What I am slightly surprised about is — are there really people out there who haven’t heard of cryonics at all yet? I mean, there’s Austin Powers, the rumor of Disney getting his head frozen, the Ted Williams saga being covered by all the major networks… maybe it’s just the shock of this article writer finding it for the first time, and cryonics isn’t as well known in England as it is in the United States?
Next is something quite heart-warming — the story of Mark Walker, a friend of mine, convincing his fiance to get signed up:
At least Karen Marshall knows her fiancè is in her corner on the issue. Mark Walker, 47, is a cryonics old-hand, having signed up with the Cryonics Institute in Michigan nine years ago.
Today, he is one of the founders of Cryonics UK, a British support group for those interested in the process, which also offers facilities to be temporarily ’suspended’ over here pending transfer across the Atlantic.
He has certainly persuaded his 38-year-old fiancèe, who is in the final stages of sorting out her own cryonics contract. She probably didn’t stand a chance, given they even spent their first date discussing it.
‘Mark and I had worked together for a computer company in Leicester for a few months before we started seeing each other romantically. During our first date we chatted about everything from work to the weather,’ she recalls.
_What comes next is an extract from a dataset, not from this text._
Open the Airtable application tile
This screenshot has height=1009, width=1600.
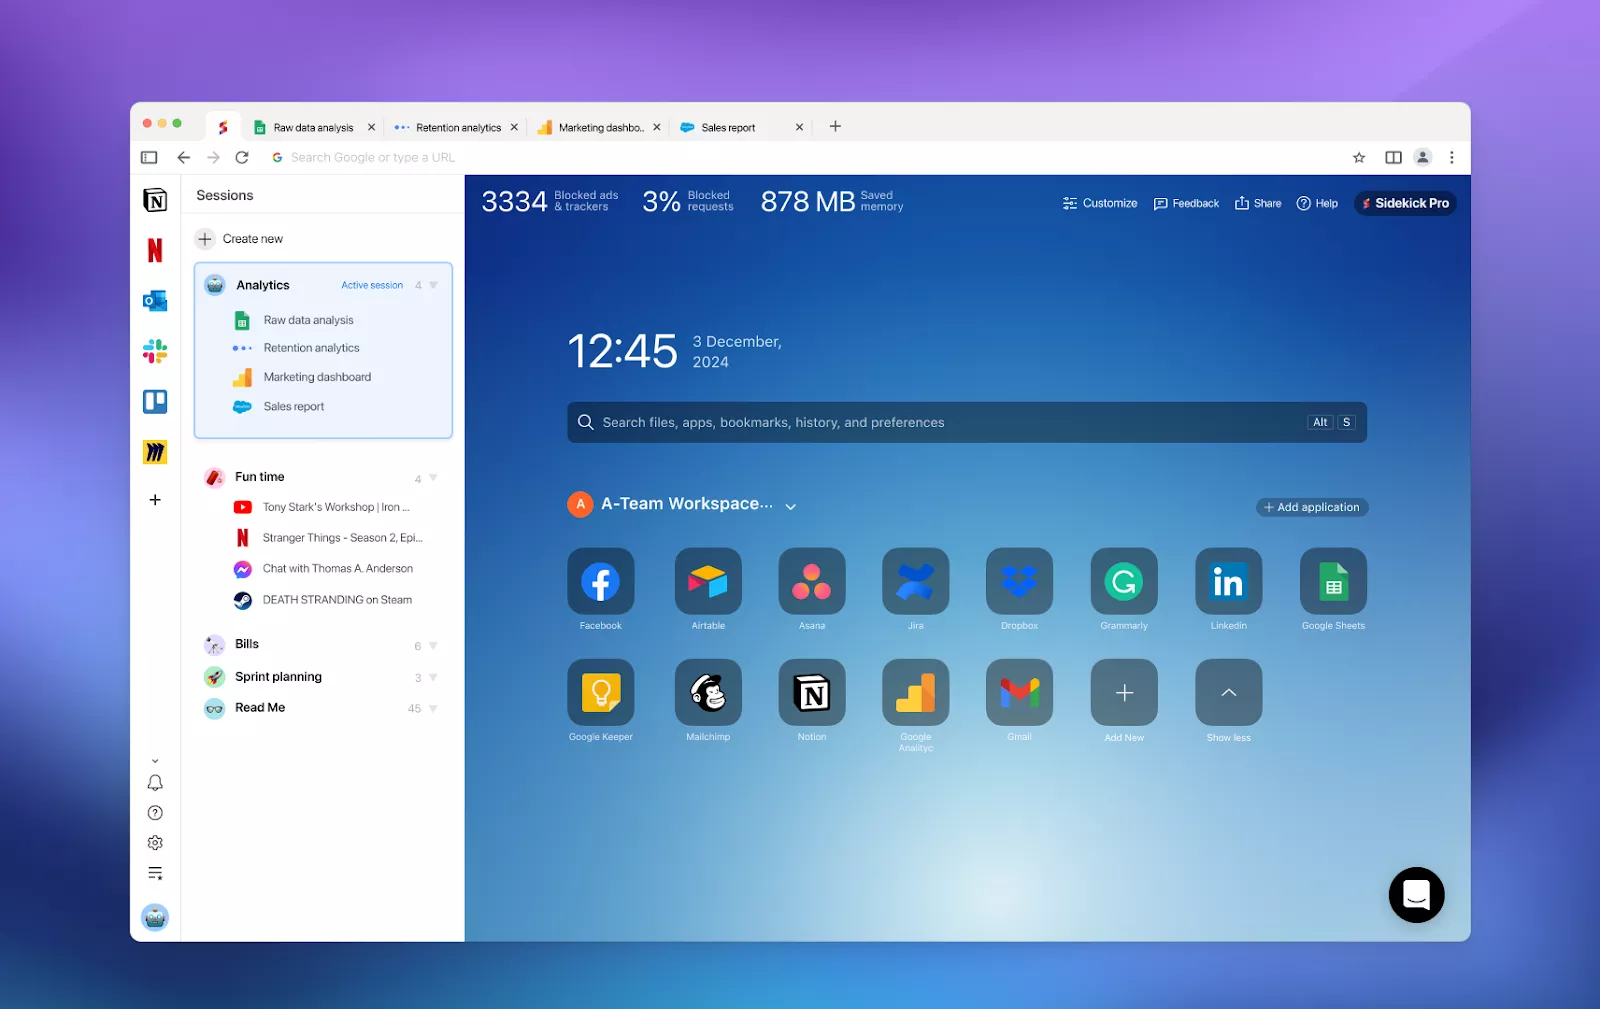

‘Then talk turned to hobbies, and as I wittered on about my love of football and motorsports I noticed Mark was starting to look a little bit edgy. I must admit I started to get nervous and was imagining all sorts. I honestly thought he was about to tell me he liked dressing in women’s clothing. Instead, he told me about his interest in cryonics.’
Some might have preferred cross-dressing to a desire to be suspended in liquid nitrogen, but Karen wasn’t put off.
‘It actually wasn’t half as scary as the other possibilities I had been imagining,’ she says. ‘And after that, I didn’t really think about it again - we continued dating and then, about six months into our relationship, Mark asked if I wanted to go along to one of the quarterly Cryonics UK meetings in Brighton.
‘I agreed, although I had no idea what to expect and was fully prepared to be a bit bored for the day.’
Instead, she found a number of ‘normal’ like-minded people - and the more she discussed things with them the more she was won over.
Some cryonics fans are more “normal” than others — but I’m happy that the people she found were sufficiently normal as to inspire her to sign up! Whether or not people who are involved in cryonics are normal, there’s a major difference between letting your neurological patterns getting eaten by worms or preserving them in ice.
Next in the article is a cute photo of two young Brits who want to be frozen, and how they think about what to tell their children. Then, there’s a pic of another couple, the woman being a sci-fi writer who wants to be frozen and says “cryogenics [is] no more sinister than any other life-saving medical procedure”.
I’m at the end of the article, and there has been no weird negative quotes aside from a few at the beginning — the main thing I take away from it is that cute couples in the UK are signing up to be frozen at Alcor or the Cryonics Institute. Definitely a market in the UK for cryonics if someone wants to start a company!